▸ **WHAT YOU SHOULD DO**
Each line in the entries below that holds the string "Save" is to be listed.

Records contained in a dataset
===============

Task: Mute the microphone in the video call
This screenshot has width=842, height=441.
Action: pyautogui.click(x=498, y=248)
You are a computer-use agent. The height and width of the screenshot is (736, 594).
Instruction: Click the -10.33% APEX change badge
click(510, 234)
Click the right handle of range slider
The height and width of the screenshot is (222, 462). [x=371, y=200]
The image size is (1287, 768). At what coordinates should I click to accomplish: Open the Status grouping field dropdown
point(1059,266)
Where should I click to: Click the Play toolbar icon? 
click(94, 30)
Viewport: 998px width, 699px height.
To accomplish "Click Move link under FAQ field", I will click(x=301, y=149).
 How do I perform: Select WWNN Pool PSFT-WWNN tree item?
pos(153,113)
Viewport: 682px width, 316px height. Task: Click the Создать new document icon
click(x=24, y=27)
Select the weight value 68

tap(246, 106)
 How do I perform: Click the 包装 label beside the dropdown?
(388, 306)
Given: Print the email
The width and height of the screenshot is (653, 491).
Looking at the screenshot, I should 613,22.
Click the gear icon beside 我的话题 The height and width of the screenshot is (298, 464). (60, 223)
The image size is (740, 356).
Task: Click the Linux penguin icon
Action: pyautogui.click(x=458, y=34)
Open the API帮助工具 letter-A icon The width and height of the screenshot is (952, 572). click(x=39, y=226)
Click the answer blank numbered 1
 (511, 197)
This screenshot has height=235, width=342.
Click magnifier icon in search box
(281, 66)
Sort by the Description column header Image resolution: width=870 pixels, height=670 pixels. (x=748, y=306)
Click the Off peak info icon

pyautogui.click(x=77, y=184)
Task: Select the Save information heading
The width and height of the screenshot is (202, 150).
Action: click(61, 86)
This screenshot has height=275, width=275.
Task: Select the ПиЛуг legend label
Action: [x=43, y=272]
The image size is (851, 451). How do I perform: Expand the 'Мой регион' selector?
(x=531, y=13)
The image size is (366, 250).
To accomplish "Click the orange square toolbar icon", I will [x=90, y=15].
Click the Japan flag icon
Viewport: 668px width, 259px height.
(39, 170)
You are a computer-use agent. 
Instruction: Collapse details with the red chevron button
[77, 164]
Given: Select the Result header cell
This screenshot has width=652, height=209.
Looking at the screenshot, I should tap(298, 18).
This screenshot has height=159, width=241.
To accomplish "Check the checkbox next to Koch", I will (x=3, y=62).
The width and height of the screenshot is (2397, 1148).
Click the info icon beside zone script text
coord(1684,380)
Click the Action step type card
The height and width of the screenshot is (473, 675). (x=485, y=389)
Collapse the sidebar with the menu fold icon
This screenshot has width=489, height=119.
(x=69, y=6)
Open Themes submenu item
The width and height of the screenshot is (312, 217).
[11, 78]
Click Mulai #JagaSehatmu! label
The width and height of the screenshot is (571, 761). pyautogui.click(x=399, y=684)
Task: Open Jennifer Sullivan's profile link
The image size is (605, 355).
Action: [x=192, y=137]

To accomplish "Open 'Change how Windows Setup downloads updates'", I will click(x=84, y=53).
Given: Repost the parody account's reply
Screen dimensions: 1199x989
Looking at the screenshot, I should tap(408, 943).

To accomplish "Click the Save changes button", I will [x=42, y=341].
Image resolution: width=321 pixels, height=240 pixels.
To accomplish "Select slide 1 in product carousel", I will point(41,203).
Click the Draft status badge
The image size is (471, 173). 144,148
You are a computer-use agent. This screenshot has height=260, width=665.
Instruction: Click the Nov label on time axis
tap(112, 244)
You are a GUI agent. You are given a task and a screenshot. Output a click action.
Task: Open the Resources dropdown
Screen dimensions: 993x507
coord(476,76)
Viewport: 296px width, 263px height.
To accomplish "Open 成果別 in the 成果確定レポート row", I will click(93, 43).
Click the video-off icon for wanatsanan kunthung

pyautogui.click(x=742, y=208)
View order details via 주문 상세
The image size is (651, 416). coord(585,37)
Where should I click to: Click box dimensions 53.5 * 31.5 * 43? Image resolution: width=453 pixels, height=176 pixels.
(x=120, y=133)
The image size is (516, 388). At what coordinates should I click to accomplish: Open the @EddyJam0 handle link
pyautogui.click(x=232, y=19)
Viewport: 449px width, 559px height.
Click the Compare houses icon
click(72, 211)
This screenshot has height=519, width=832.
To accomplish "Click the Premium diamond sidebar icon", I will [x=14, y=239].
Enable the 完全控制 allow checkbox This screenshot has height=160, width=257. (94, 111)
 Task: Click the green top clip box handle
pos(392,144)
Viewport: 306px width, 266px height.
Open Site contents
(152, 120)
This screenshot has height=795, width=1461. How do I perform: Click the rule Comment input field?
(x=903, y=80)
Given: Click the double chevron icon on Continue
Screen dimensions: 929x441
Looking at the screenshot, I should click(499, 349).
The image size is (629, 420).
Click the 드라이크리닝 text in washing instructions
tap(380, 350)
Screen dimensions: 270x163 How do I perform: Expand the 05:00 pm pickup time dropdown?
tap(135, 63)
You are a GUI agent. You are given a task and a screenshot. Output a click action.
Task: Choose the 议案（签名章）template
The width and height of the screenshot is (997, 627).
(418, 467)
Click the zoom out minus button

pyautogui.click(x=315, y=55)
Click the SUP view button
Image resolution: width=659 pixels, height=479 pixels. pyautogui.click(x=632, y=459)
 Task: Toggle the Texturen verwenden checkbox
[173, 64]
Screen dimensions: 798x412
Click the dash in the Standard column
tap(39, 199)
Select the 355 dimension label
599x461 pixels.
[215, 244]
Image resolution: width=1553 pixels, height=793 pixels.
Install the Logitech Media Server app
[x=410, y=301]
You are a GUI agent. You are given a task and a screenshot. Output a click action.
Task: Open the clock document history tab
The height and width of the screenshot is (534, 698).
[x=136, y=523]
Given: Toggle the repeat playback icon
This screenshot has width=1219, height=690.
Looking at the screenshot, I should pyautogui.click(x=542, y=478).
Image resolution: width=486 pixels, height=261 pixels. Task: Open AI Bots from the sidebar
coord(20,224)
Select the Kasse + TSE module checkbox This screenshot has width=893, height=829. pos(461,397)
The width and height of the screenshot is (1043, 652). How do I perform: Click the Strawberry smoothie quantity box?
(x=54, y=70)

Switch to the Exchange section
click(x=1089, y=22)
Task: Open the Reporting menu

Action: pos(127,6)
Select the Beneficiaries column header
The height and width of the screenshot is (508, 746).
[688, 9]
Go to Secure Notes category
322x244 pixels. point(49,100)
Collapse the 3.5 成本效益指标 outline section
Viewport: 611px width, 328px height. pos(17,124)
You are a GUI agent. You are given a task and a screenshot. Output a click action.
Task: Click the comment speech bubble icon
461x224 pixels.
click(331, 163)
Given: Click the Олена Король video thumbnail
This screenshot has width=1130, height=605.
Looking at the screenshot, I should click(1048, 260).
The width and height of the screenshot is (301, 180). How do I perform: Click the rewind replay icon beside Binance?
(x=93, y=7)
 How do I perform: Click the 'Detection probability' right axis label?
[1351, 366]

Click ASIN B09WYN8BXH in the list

===============

▸ **EXERCISE OUTPUT**
Task: Select the Save information heading
To accomplish "Click the Save changes button", I will [x=42, y=341].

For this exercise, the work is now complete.